Current research program is entitled "Membrane and intracellular mechanisms of the regulation of contraction and ion channel activity in smooth muscle cells."(2001-2004)

• Mechanisms of the depolaruring action of acetelcholine on intestinal smooth muscle cells.
• Membrane and intracellular mechanisms of the inhibitory action of ATP on gostrointestinal smooth muscle cells.
• Role of endothelium in the regulation of intracellular Ca concentration in arteries.
• Investigation of intracellular calcium events in relation to ion channel activity and smooth muscle contraction and vascular tone.

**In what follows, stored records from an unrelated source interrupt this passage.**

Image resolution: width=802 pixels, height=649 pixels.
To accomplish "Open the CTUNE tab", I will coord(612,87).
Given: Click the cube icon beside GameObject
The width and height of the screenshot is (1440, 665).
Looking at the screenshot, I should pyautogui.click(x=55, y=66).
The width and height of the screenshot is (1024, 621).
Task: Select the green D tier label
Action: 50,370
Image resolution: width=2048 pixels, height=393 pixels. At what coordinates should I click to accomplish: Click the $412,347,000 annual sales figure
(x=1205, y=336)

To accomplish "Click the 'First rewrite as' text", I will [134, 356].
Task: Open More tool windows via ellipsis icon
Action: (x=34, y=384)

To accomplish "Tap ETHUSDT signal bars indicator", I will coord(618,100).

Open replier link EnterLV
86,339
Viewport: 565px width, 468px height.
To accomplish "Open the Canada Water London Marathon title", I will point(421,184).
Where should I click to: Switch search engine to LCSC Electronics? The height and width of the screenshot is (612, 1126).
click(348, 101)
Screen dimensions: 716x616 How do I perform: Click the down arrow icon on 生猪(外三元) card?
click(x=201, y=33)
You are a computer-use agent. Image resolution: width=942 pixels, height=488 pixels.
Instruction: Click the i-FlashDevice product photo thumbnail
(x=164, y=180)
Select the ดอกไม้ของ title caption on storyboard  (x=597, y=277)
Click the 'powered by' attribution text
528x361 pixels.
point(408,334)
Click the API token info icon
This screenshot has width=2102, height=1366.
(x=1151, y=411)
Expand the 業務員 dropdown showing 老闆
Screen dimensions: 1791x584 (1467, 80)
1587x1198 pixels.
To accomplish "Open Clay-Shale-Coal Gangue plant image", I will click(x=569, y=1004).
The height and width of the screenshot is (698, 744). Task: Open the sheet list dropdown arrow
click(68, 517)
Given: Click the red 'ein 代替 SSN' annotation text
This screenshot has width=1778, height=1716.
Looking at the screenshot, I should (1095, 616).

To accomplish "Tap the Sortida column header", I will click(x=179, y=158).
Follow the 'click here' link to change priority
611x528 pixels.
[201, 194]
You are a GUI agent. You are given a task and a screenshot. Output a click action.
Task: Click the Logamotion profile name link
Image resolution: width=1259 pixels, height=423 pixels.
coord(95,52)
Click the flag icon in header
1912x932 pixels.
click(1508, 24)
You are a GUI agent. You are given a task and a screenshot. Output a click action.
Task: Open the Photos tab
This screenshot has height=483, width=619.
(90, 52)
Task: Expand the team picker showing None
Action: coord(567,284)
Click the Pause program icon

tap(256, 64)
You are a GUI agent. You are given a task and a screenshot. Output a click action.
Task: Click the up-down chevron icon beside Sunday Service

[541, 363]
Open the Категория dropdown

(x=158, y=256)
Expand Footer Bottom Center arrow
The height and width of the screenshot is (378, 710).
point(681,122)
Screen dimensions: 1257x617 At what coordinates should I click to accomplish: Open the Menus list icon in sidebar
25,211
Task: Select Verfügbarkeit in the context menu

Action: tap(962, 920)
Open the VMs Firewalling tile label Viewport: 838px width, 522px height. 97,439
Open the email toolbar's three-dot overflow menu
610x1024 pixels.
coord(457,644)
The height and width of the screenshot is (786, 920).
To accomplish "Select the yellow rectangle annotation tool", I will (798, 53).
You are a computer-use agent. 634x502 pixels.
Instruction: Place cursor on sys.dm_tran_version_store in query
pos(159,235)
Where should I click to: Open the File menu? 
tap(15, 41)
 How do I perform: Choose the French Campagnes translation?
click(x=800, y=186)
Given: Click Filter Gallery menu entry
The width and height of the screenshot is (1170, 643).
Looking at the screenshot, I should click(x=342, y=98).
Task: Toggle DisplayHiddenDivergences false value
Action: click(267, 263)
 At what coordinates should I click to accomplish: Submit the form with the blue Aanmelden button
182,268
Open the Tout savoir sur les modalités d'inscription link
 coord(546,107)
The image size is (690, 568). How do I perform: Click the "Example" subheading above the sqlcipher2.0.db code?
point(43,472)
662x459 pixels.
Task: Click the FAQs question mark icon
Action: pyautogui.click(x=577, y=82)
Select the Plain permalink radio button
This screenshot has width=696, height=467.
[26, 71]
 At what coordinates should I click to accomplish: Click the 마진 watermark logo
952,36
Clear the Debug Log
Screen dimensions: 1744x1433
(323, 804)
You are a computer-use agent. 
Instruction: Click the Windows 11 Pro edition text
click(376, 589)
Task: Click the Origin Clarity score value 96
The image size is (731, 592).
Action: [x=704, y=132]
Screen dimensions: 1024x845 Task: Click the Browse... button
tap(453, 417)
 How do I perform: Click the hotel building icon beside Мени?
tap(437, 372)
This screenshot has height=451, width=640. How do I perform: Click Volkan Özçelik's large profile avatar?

Past research program entitled "Mechanisms of metabolic regulation of ion channels and contraction in smooth muscle cells" (1998-2000). Specific targets we aim to achieve include

• to investigate the effects of hypoxia, ATP, GTP and various protein kinases activators and blockers on the biophysical properties of L type voltage-gated Ca2+ channels;
• to investigate protein kinase-dependent regulation of Ca2+-activated K+ channels;
• to study mechanical properties of large and resistance arteries and the effects of hypoxia and protein kinases involvement in smooth muscle contraction/relaxation.